L’eucaristia è il pane del cielo, in quanto è il sacramento in cui Gesù è presente realmente e sostanzialmente, in corpo, sangue, anima e divinità, come Egli stesso ci ricorda nel brano del Vangelo di oggi:
«Io sono il pane vivo, disceso dal cielo. Se uno mangia di questo pane vivrà in eterno e il pane che io darò è la mia carne per la vita del mondo».
Questo pane non è comparso magicamente nella storia dell’umanità, ma è stato preparato nel corso dei secoli, mediante il progetto di salvezza che Dio ha posto in essere, dopo il peccato originale, di Adamo ed Eva, nel paradiso terrestre, e pensando già allora al cenacolo e al calvario.
Ecco perché nella sequenza diciamo:
“Con i simboli è annunziato, in Isacco dato a morte, nell’agnello della Pasqua, nella manna data ai padri”.

******

**Problemi da risolvere**
A. Indica se ciascuna affermazione concorda con il brano sull'eucaristia, rispondendo sì o no e citando le parole decisive del testo: (i) il pane è comparso magicamente nella storia dell'umanità; (ii) la manna data ai padri è uno dei simboli con cui il pane è annunziato; (iii) Gesù è presente nell'eucaristia solo in modo simbolico.
B. Riprendi il brano sull'eucaristia subito dopo la sua ultima frase e portalo avanti.

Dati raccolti
******

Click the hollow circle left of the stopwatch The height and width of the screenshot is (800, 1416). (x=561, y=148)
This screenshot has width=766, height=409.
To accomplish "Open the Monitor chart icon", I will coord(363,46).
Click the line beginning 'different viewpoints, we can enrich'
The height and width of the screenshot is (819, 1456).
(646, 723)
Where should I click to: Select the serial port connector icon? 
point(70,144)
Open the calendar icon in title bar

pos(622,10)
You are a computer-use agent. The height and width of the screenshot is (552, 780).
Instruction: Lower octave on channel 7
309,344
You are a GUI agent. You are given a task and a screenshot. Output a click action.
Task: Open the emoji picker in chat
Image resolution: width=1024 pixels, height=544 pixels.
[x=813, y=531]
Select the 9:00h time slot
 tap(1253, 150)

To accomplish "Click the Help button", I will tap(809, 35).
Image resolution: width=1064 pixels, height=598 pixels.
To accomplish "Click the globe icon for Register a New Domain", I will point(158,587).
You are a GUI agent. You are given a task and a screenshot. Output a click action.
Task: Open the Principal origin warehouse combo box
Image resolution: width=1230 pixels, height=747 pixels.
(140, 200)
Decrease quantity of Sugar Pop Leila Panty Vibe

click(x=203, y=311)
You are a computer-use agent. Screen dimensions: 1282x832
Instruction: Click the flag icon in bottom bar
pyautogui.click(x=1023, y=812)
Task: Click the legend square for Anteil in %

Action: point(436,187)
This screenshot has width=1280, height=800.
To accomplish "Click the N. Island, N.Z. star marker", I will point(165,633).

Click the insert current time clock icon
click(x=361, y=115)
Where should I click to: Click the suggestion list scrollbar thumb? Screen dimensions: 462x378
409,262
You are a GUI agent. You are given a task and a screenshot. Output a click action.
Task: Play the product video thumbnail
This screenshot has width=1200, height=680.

******

**Risposte numerate**
A.
(i) No: «Questo pane non è comparso magicamente nella storia dell’umanità».
(ii) Sì: «Con i simboli è annunziato, in Isacco dato a morte, nell’agnello della Pasqua, nella manna data ai padri».
(iii) No: «Gesù è presente realmente e sostanzialmente, in corpo, sangue, anima e divinità».

B.
La storia della salvezza è sintetizzata in queste poche espressioni bibliche e teologiche di facile comprensione, lettura ed esegesi.
Ma che cosa è l’eucaristia e chi ci dona quel pane consacrato, cambiato di sostanza, ma rimasto nelle stesse specie a livello esterno?
E’ Gesù stesso è il Buon pastore, il vero pane, al quale ci rivolgiamo per chiedere perdono e del quale ci nutriamo di difenderci dalle insidie del male, nella speranza di condurci alla patria beata dell’eternità.
Ecco perché il pieno abbandono in Lui ci fanno dire parole di speranza e di fiducia totale in Lui:
“Tu che tutto sai e puoi, che ci nutri sulla terra, conduci i tuoi fratelli alla tavola del cielo nella gioia dei tuoi santi”.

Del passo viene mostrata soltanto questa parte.